**Goal of the exercise:** Find the word "each" in the listing below, then return every line it appears in.

**Given entries:**

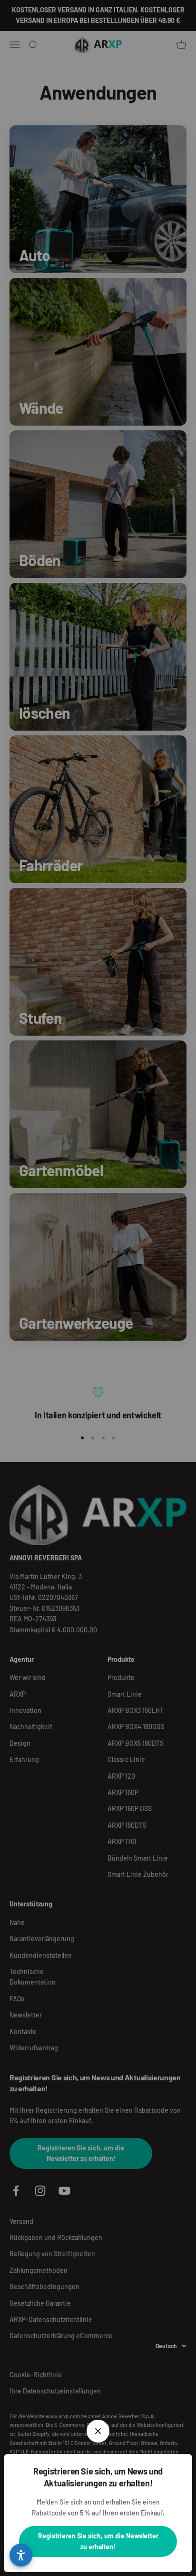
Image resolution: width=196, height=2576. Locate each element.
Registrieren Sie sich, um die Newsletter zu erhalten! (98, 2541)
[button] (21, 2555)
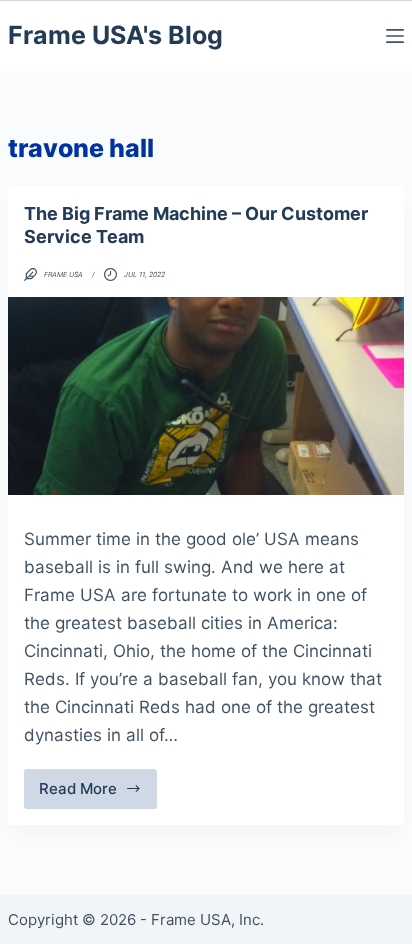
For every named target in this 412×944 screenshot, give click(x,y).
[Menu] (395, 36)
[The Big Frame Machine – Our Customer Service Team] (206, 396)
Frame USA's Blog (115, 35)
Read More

==

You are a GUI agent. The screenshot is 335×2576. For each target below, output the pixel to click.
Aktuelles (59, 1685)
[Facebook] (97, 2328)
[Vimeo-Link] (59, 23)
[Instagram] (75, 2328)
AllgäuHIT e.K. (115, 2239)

**Your response:**
Image resolution: width=196, height=2576. Locate each element.
You are a GUI agent. The screenshot is 335×2576. For each target below, output the pixel to click.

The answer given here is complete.